As per the FMPOS-USTTB-ECProcs, DecreeNo2017-0245, and MLI-7, the informed consent form (ICF) and patient information sheet(s) are essential documents that must be reviewed and approved by the EC and provided to the Directorate of Pharmacy and Medicine (la Direction de la Pharmacie et du Médicament (DPM)) for approval with the clinical trial application. (See the Required Elements section for details on what should be included in the form.)
LawNo09-059, DecreeNo2017-0245, and MLI-7 state that the investigator or the physician who represents the participant must provide detailed research study information to the participant and/or the legal representative(s) or guardian(s). Per DecreeNo2017-0245, in order to provide consent, the participant must have previously received and understood all necessary information on the proposed research and have reached a decision without coercion, influence, undue inducement, or intimidation.
In addition, per DecreeNo2017-0245, the participant's involvement in clinical research must be strictly voluntary. The refusal to participate in clinical research, or the desire to withdraw from the study at any time, must not cause any harm to the participant or the loss of expected benefits.
Per MLI-7, none of the oral and written information concerning the research study, including the written ICF, should contain any language that causes the participant and/or the legal representative(s) and/or guardian(s) to waive or to appear to waive the participant’s legal rights, or that releases or appears to release the investigator(s), the institution, the sponsor, or their representatives from their liabilities for any negligence.
Re-Consent
No information is available regarding re-consent requirements.
Language Requirements
The FMPOS-USTTB-ECProcs requires the ICF to be presented in written form in the language that the potential participant is able to understand. Per DecreeNo2017-0245, the ICF must also be translated into the language of the person whose consent is required, under the responsibility of the investigator or the legal representative.
Documenting Consent
LawNo09-059, DecreeNo2017-0245, and MLI-7 state that the participant must sign the ICF.
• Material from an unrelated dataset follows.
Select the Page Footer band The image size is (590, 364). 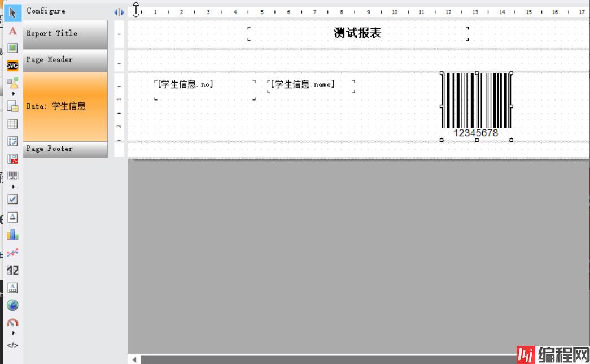65,149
Per LawNo09-059, if it is not possible for the participant to do so, the participant’s consent may be recorded or filmed. A participant’s consent must be obtained in the presence of a third party who is completely independent of both the investigator(s) and the sponsor. In addition, where biomedical research is carried out on minors or prohibited adults with either direct individual benefit or without direct individual benefit, and the research does not present a serious foreseeable risk, consent must be provided by the legal representative(s) of these participants.
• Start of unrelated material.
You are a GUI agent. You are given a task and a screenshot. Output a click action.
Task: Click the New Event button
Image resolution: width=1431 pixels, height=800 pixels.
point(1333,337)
MLI-7 states that where the participant is illiterate and/or the legal representative(s) and/or guardian(s) is illiterate, an impartial witness should be present during the entire informed consent discussion. The witness should sign and date the ICF after the following steps have occurred:
- The written ICF and any other written information to be provided to the participant is read and explained to the participant and the legal representative(s) and/or guardian(s)
- The participant and the legal representative(s) and/or guardian(s), have orally consented to the participant’s involvement in the trial, and has signed and dated the ICF, if capable of doing so
Before participating in the study, the participant or the legal representative(s) and/or guardian(s) should receive a copy of the signed and dated ICF.
Waiver of Consent
No information is available regarding waiver of consent requirements.
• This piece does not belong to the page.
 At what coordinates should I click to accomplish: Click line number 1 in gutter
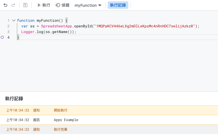(8, 21)
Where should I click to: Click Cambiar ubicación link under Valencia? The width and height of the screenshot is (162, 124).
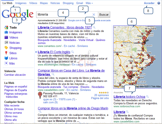14,75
According to MLI-17, Mali’s ethics committees (ECs) follow and require researchers to comply with the International Council for Harmonisation’s Guideline for Good Clinical Practice E6(R2) (MLI-7). Based on LawNo09-059, DecreeNo2017-0245, and MLI-7, the informed consent form (ICF) should include the following statements or descriptions, as applicable (note that specific items might not be included in each source):
- The study purpose, the procedures, the duration of the trial, and the enrollment conditions
- The trial treatment(s) and the probability for random assignment to each treatment
- The participant’s responsibilities and the expected duration of participation
- Experimental aspects of the study
- Any expected risks to the participant, including if the study is prematurely concluded. Risks should not be minimized. If applicable, risks to the embryo, fetus, or nursing infant should be described.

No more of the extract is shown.